US energy giant ConocoPhillips has decided to stop exploring for oil and gas in Bangladesh’s two deep-sea blocks after deciding it was not commercially viable, a minister said Monday.

Bangladesh awarded the US company rights to explore in blocks 10 and 11 in the energy-rich Bay of Bengal in 2011 after Myanmar found a huge gas reserve in nearby waters.

But after conducting two surveys, ConocoPhillips has told Bangladesh’s state energy group PetroBangla it will not continue exploring, the country’s junior energy minister Nasrul Hamid told AFP.

“We have come to know they (ConocoPhillips) are going to pull out of the blocks No. 10 and 11,” Hamid said.

“They are pulling out as the prospect of the gas reserve in these blocks is not commercially viable for the company,” said Hamid.

In an email to the Dhaka Tribune newspaper, ConocoPhillips Bangladesh managing director Thomas J Earley was quoted as saying the firm was unable to justify drilling.

“We have therefore decided not to continue petroleum operations and the PSC (production-sharing contract) will terminate on December 15, 2014,” Earley wrote.

The Bangladesh minister said the company wanted to raise the price agreed in the 2011 contract, arguing the current rate at which it has to sell up to 75 percent of the gas to Petrobangla was too low.
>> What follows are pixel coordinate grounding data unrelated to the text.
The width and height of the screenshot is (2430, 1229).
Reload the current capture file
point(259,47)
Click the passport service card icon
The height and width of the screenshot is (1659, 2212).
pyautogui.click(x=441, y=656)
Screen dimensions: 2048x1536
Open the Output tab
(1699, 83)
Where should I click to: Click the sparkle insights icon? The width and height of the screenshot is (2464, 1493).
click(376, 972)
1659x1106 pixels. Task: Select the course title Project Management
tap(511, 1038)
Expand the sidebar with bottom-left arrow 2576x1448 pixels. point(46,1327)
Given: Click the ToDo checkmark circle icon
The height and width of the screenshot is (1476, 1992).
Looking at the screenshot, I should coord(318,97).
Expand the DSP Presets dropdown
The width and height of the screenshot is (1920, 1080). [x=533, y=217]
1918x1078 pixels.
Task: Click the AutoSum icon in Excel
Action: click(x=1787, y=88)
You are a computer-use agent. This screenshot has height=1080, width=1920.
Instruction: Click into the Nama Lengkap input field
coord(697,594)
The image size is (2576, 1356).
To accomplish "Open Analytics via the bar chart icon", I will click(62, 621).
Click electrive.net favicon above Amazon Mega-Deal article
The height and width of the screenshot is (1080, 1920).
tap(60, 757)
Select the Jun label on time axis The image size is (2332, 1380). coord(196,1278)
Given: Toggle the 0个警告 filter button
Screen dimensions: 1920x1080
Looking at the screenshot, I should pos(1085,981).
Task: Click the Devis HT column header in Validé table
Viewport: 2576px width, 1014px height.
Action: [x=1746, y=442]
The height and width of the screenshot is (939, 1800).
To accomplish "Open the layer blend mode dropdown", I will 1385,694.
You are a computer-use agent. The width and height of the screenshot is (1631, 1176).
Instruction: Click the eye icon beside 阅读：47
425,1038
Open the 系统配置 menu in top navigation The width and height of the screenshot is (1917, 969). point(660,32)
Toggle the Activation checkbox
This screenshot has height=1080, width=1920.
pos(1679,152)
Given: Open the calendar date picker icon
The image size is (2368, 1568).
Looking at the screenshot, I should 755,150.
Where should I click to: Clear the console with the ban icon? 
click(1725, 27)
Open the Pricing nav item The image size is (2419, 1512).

The pullout could deal a blow to the energy-sterved nation which badly needs new gas reserves to feed its fast-growing economy.

Bangladesh recently resolved its longstanding maritime boundary disputes with Myanmar and India to try to make way for hydrocarbon exploration in the Bay of Bengal.

It is urgently attempting to locate new sources of energy as the government has said current gas reserves may run out by early next decade at present rates of consumption.